Silent Night Movie
Silent Night, a 2021 British-American apocalyptic comedy film. Keira Knightley, Matthew Goode, Roman Griffin Davis, Annabelle Wallis, Lily-Rose Depp, Sope Dirisu, Kirby Howell-Baptiste, Lucy Punch, and Rufus Jones are among the cast members. On September 16, 2021, it made its global premiere at the Toronto International Film Festival.
AMC+ / RLJE Films will distribute it in the United States on December 3, 2021, and Altitude Film Distribution will release it in the United Kingdom on December 3, 2021.
Silent Night Trailer
Silent Night Release Date
On September 16, 2021, it made its global premiere at the Toronto International Film Festival. The film’s U.S. distribution rights had previously been acquired by RLJE Films and AMC+. On December 3, 2021, it will be released in the United States and the United Kingdom.
Silent Night Cast
- Keira Knightley as Nell
- Roman Griffin Davis as Art
- Matthew Goode as Simon
- Annabelle Wallis as Sandra
- Lily-Rose Depp as Sophie
- Kirby Howell-Baptiste as Alex
- Sope Dirisu as James
- Rufus Jones as Tony
- Lucy Punch as Bella
What is Silent Night About
While destruction looms, an extended family gathers for a Christmas dinner in the country. The party, armed with government-issued death pills, awaits the end of the world, when lethal toxic vapors will flood the devastated environment.
Where to Watch Silent Night
Online Streaming of Silent Night | Hulu (Free Trial)
Silent Night Plot
“Silent Night” is an unsettling exercise in desire fulfillment. Keira Knightley’s stressed hostess announces near the beginning of Camille Griffin’s ambitious, genre-bending debut feature that this year’s holiday will be “all about love and forgiveness”: the kind of thing people say every year, of course, though this time the instruction has a sort of last-rites finality to it. This, it appears, will be every guest’s final Christmas. A deadly cloud of poison is sweeping the globe, and it’s expected to hit Knightley’s opulent house in the English countryside just after midnight on December 26, leaving the visitors with little choice except to drink.
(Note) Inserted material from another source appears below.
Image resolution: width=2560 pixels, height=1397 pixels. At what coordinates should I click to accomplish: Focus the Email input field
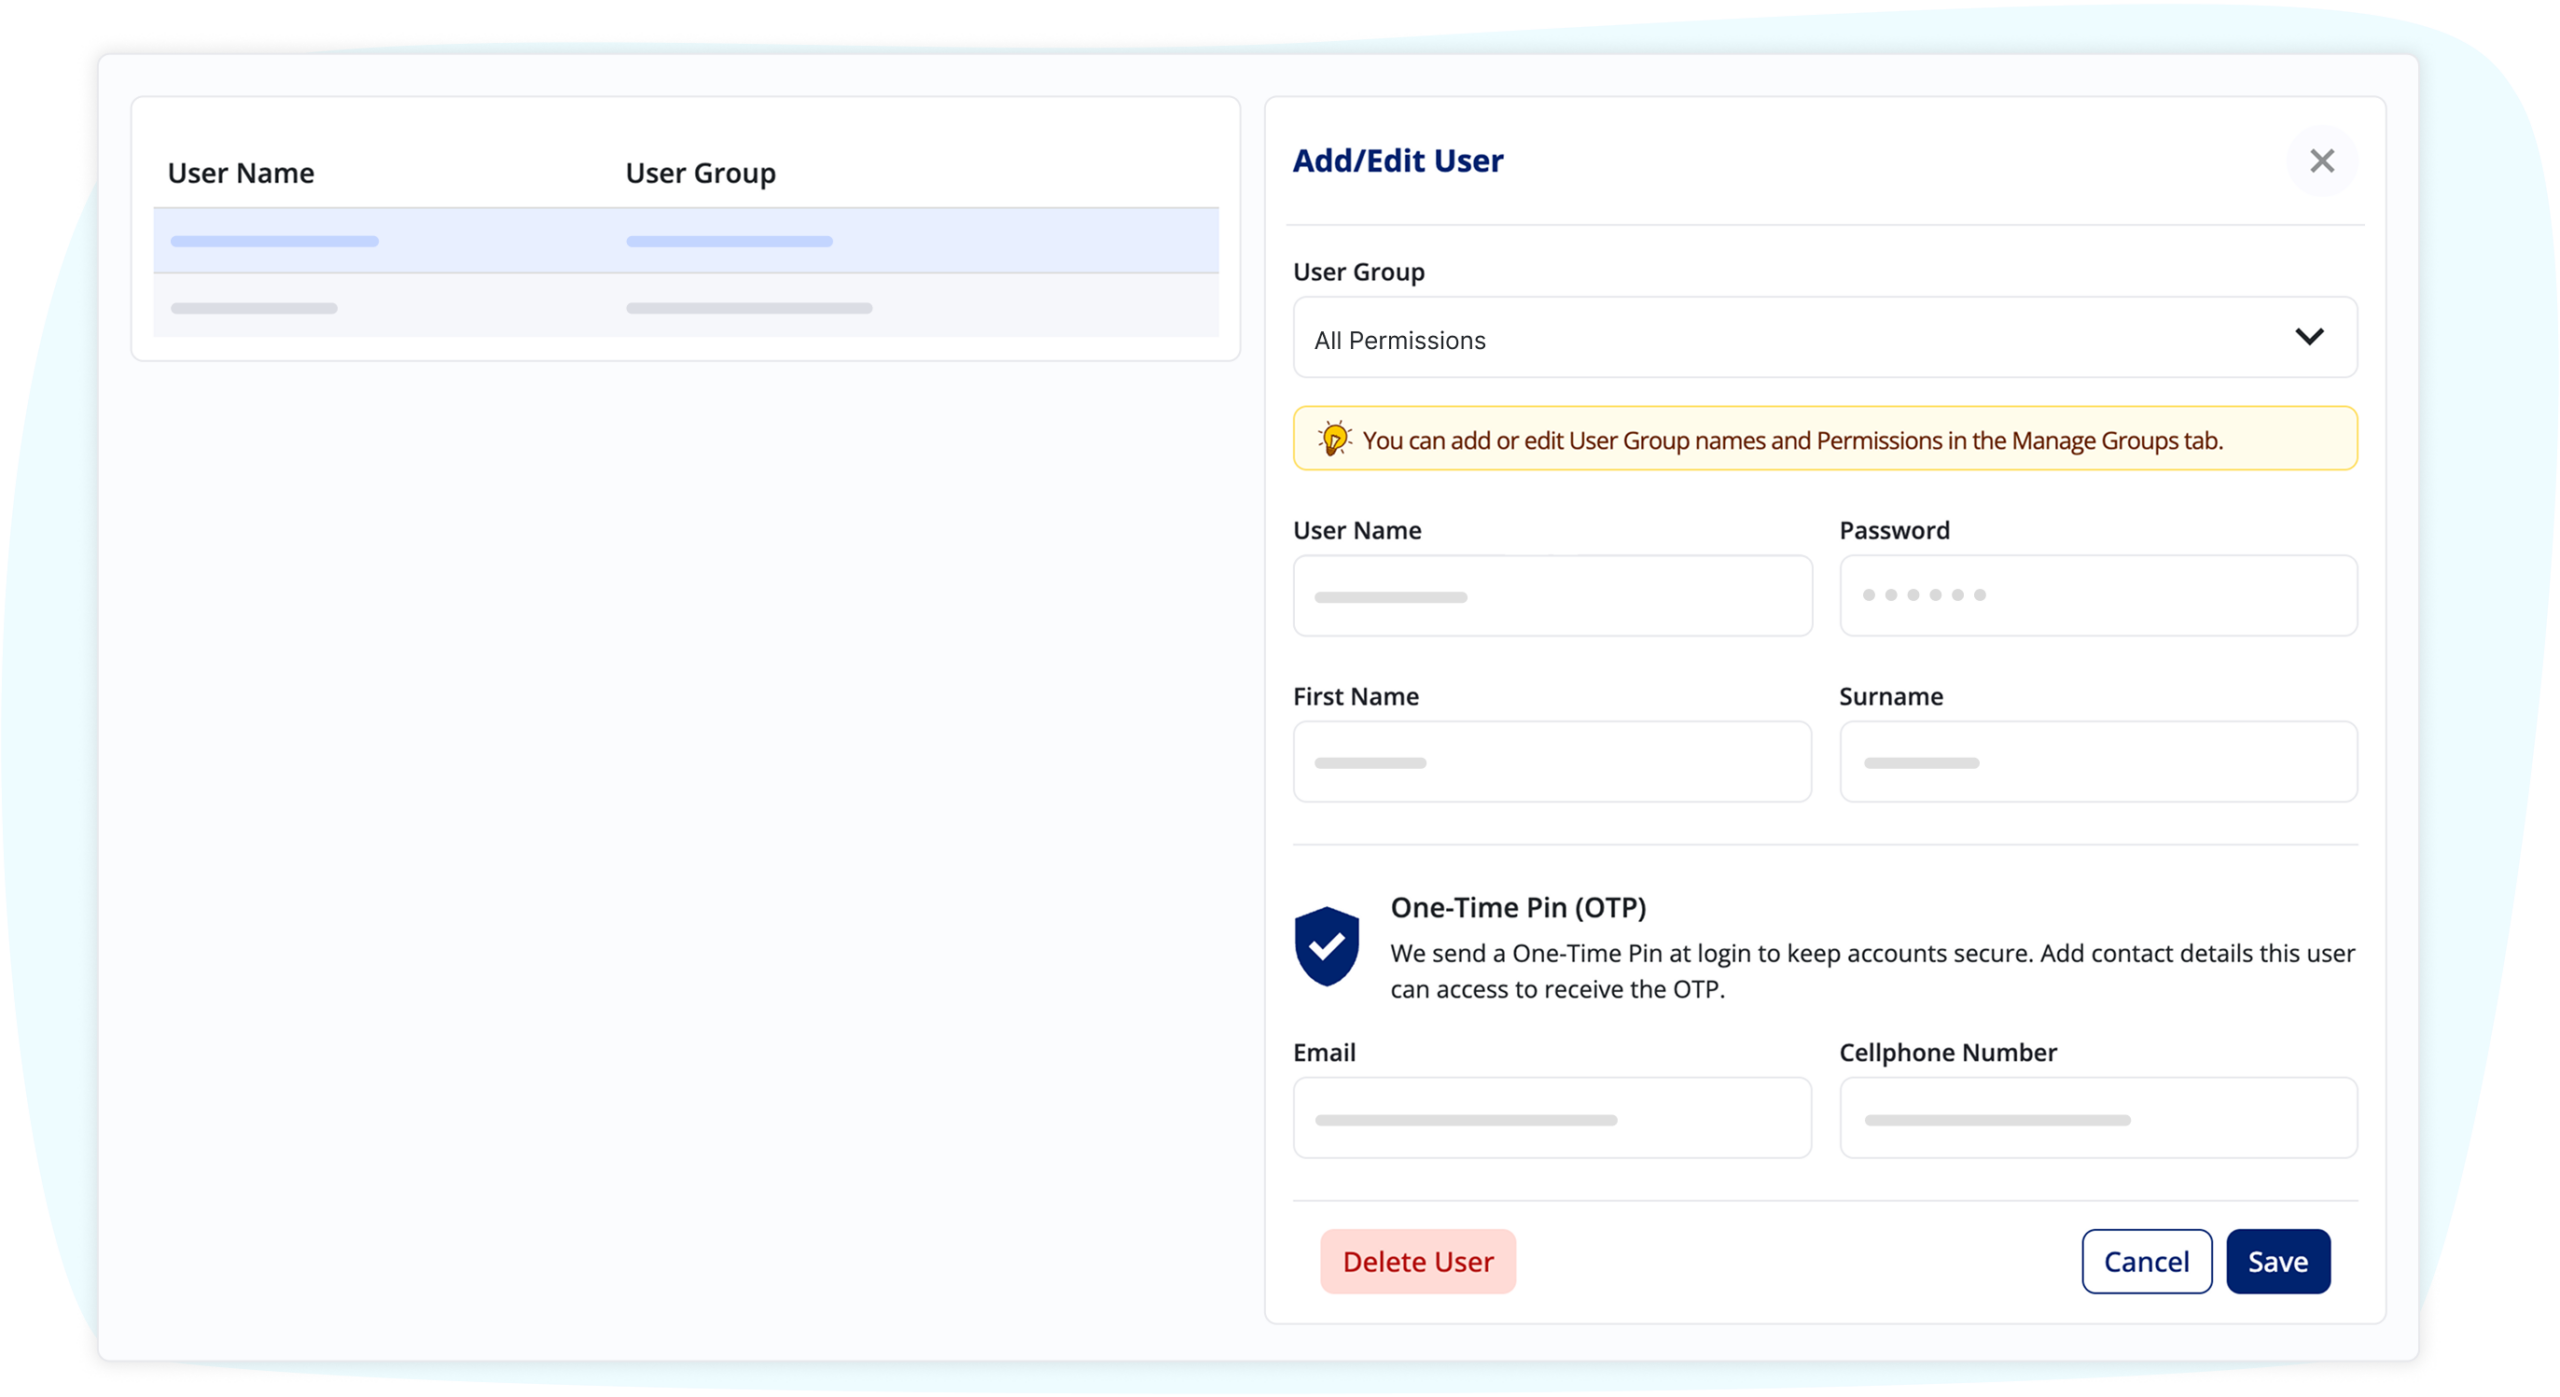coord(1552,1118)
That sets the tone for some spectacular end-of-days action, but “Silent Night” never quite delivers. Perhaps it’s true that the world will end with a whimper rather than a bang, but one can’t help but believe that some of the petty drama Griffin has concocted here isn’t quite up to the task. Indeed, her debut is most effective when it avoids the “Peter’s Friends”-style dramas — between a group of one-dimensional characters who never quite convince as people who would willingly hang out together — and instead veers into darker, horror-adjacent territory, toward a twist that is both tingly and a tad predictable.
At the very least, “Silent Night” extends Knightley’s Christmas-movie legacy beyond “Love Actually’s” most inadvertently disturbing thread. Her likable, appropriately flustered performance as a wife and mother immersed in the usual pressures of Christmas hosting — if only to distract herself from the more extraordinary concerns brewing outside — holds this uneven enterprise together in much the same way her character Nell maintains her game face as her party lurches into episodes of panic, terror, and heated ethical debate. However, during the first 20 minutes of the film, it’s all standard-issue Christmas fare, complete with Michael Bublé’s joyful soundtrack: Nell is concerned.
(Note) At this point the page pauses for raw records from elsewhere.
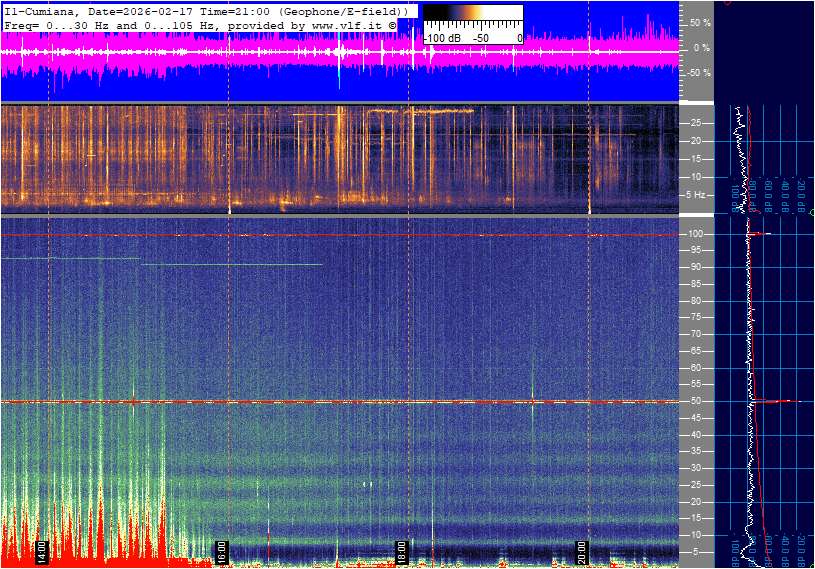Click the 50 Hz frequency axis tick
The width and height of the screenshot is (815, 569).
pos(695,401)
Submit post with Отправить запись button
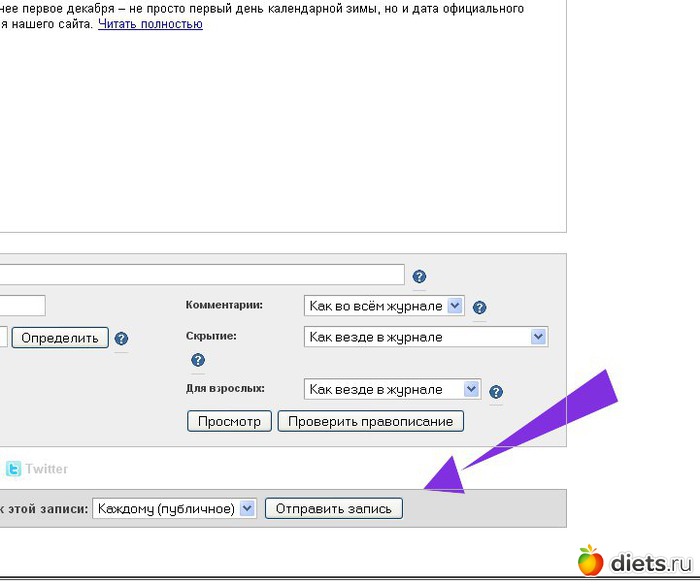 click(334, 508)
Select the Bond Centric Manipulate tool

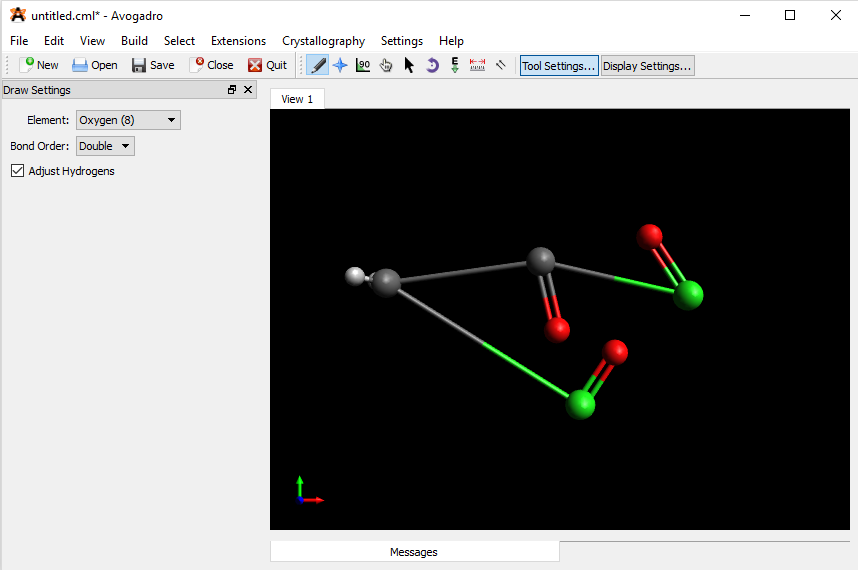pos(363,65)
It’s until halfway through dinner that the topic everyone has been trying to avoid comes up, and “Silent Night” ultimately shows itself as a last-night-on-Earth scenario, similar to Lars von Trier’s “Melancholia” as reimagined by Richard Curtis. The impending poison is claimed to induce a protracted and agonizing death if it is consumed; instead, the government is advising the general populace to take suicide tablets. Although Nell and her husband Simon (Matthew Goode) had dutifully collected theirs for the entire family, not everyone at the event agrees: Sophie (Lily-Rose Depp), the lone American girlfriend of practical minded doctor James (Sope Dirisu), asks the question of why.
The ensuing existential argument clashes with the more mundane bickering over naughty kids, secret crushes, and who has (or hasn’t) slept with whom: We can never really invest in the characters, which range from vain, lustful trophy wife Sandra (Annabelle Wallis) to funky, foul-mouthed lesbian Bella (Lucy Punch), because they are such narrow, conceived-in-a-vacuum caricatures. While Griffin’s script makes a passing reference to English class politics, designating Nell as an image of the Aga-owning, Waitrose-shopping upper classes from the start, the group appears to be so vaguely and universally well-off (they all attended to the same private school, for example).
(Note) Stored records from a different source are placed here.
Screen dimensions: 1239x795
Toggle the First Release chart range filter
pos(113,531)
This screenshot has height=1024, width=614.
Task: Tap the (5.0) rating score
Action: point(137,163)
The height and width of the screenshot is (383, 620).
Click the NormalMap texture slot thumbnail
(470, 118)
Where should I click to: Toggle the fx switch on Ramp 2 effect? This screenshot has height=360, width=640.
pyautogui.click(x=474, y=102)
Among all the squabbling, boozing, and late-nighty boogying, it takes a child to bring everything back around to the apocalypse — in a startlingly visceral way that teases a more harsh, intriguing, and honest film behind all the sparkly seasonal wrapping. “Silent Night” never reveals its darkest possibilities since it is distracted for extended stretches by ribbons and bows: Even when the party is a shambles, it remains sober and well-behaved.